[EXTRACTED INFORMATION Boundary: Start]

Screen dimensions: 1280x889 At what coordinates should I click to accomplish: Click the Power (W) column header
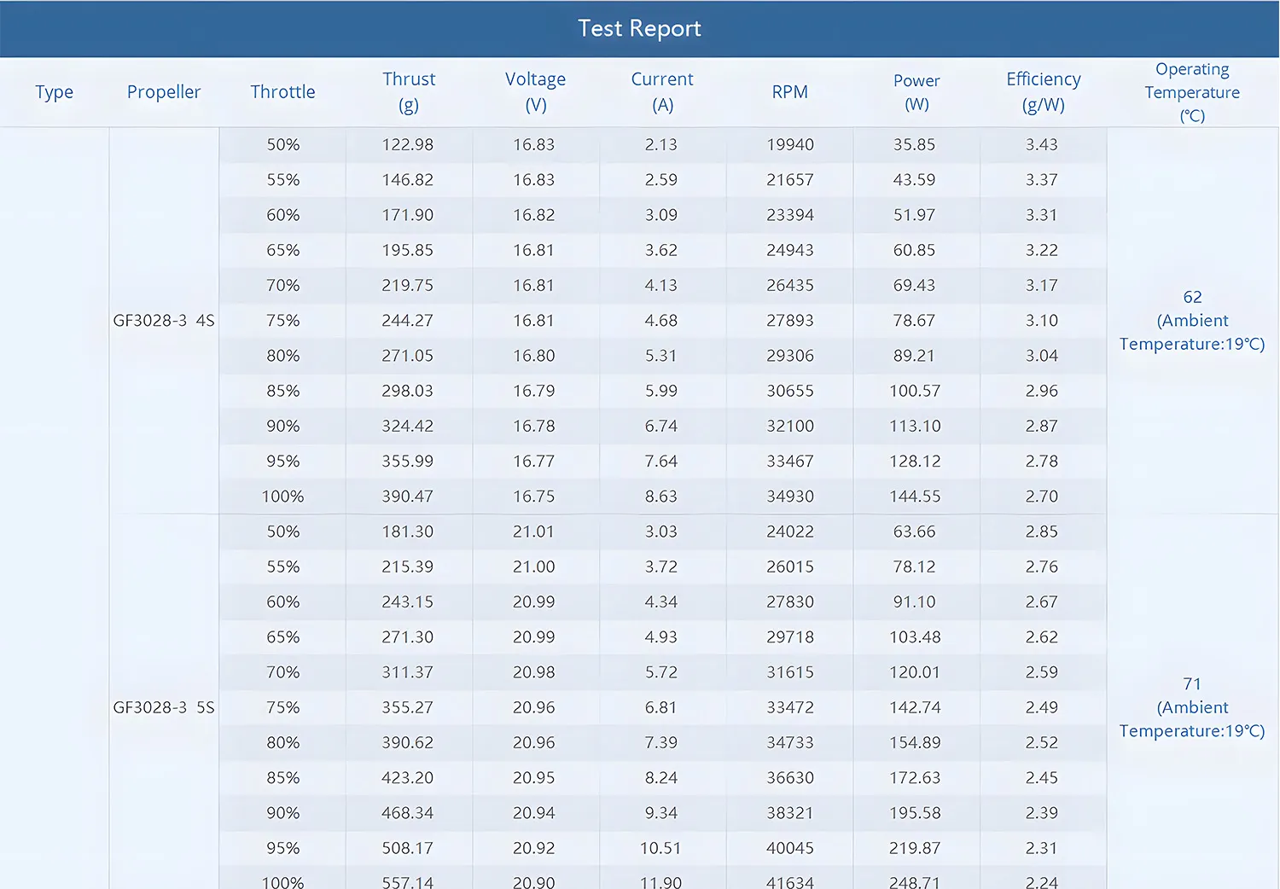916,92
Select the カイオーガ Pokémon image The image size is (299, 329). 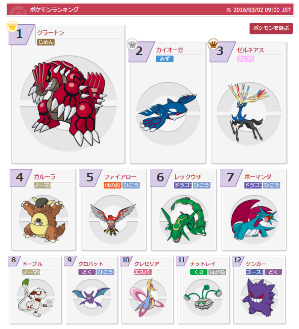point(167,114)
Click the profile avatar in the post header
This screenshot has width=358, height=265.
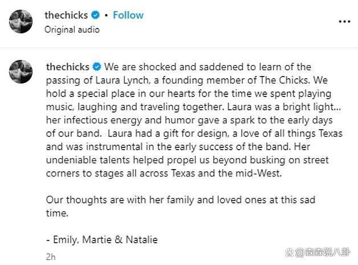(21, 22)
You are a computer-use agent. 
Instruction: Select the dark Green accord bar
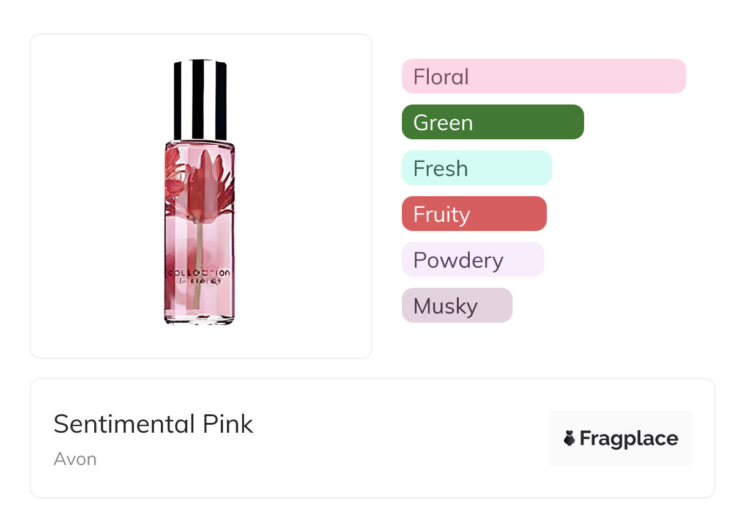(x=492, y=122)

[EXTRACTED INFORMATION Boundary: End]

◆ WHAT THE TASK REQUIRES ◆
Please quote the records above exactly, beginning at the line that contains "Click the profile avatar in the post header" and ending at their last line. Leave the pictures out.

◆ TASK OUTPUT ◆
Click the profile avatar in the post header
This screenshot has width=358, height=265.
(21, 22)
You are a computer-use agent. 
Instruction: Select the dark Green accord bar
(x=492, y=122)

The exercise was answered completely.